Non è detto però che il rigassificatore di Porto Empedocle si farà, e in tempi brevi. Il comune di Agrigento può fare appello al Consiglio di giustizia amministrativa della Sicilia (CGARS) contro la decisione del Tar.
Per quanto riguarda il progetto di Gioia Tauro, avviato nel 2005, è stato sospeso dal 2013. Il ministro delle Infrastrutture e della Mobilità sostenibili Enrico Giovannini ha ora detto che si potrebbe riprendere in considerazione. E Roberto Occhiuto da Dubai soltanto pochi giorni fa ha insistito sulla necessità che il Governo acceleri le procedure per realizzarlo. Certo, stupisce che è dovuta giungere la crisi energetica derivante dalla guerra ucraina per ripescare dagli archivi un progetto industriale stagionato.
Zes, rigassificatore ed energia
È l’ennesima riprova che manca completamente l’adeguata considerazione verso il futuro del Mezzogiorno. Dei tre rigassificatori operativi, nessuno è collocato ai Sud. I due progetti meridionali sono rimasti nei cassetti per tentare di recuperarli in extremis, ma comunque non entro un raggio di azione capace di dare un apporto concreto nel percorso critico di costruzione della autonomia energetica dell’Italia rispetto al gas russo.
Nella stessa costruzione delle zone economiche speciali si è esclusa la possibilità di includere gli investimenti nel settore dell’energia all’interno del perimetro delle attività agevolate, anche dai punti di vista delle norme di semplificazione. Eppure, la centralità dei porti nelle Zes avrebbe dovuto indurre a comprendere il settore energetico nel programma di sviluppo economico dei territori portali.

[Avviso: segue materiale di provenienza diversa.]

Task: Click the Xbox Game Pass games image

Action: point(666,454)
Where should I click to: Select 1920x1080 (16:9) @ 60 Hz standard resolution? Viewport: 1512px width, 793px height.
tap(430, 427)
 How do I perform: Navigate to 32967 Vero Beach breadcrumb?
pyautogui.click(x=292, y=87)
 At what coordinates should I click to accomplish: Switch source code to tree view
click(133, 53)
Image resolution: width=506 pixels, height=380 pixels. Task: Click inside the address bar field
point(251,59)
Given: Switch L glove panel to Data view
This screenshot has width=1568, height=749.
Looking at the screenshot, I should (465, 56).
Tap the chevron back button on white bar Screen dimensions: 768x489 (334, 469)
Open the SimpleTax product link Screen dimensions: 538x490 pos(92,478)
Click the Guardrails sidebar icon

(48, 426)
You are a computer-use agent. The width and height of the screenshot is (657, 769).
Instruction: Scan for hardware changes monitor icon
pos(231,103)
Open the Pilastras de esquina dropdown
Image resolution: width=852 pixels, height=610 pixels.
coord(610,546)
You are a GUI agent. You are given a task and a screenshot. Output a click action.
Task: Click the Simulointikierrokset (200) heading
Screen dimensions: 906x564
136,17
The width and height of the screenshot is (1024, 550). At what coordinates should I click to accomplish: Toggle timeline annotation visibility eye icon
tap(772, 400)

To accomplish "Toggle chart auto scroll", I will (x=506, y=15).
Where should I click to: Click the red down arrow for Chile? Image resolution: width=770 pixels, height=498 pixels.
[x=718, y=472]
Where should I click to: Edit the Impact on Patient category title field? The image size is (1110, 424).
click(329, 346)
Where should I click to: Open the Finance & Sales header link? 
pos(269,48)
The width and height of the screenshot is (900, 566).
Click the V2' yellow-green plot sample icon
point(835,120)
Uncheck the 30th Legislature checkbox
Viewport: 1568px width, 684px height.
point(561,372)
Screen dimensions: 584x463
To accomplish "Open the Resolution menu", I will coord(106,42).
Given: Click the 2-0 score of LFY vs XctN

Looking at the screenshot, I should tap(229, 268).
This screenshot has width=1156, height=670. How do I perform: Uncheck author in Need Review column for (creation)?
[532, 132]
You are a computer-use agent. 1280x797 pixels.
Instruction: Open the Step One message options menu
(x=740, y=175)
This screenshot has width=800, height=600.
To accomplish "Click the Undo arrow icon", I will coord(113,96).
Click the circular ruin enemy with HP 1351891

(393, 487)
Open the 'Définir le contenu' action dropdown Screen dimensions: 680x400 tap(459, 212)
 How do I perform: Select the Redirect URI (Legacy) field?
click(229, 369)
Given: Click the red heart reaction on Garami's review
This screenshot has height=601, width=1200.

Vedremo quello che accadrà sul rigassificatore di Gioia Tauro. Andrebbe tenuto accesso il riflettore su questo caso, per evitare che l’improvviso risveglio di un progetto possa durare solo lo spazio di un mattino, per tornare nei sonnacchiosi cassetti della burocrazia nazionale e locale. Il futuro della Calabria e del Mezzogiorno passa anche dalle infrastrutture energetiche.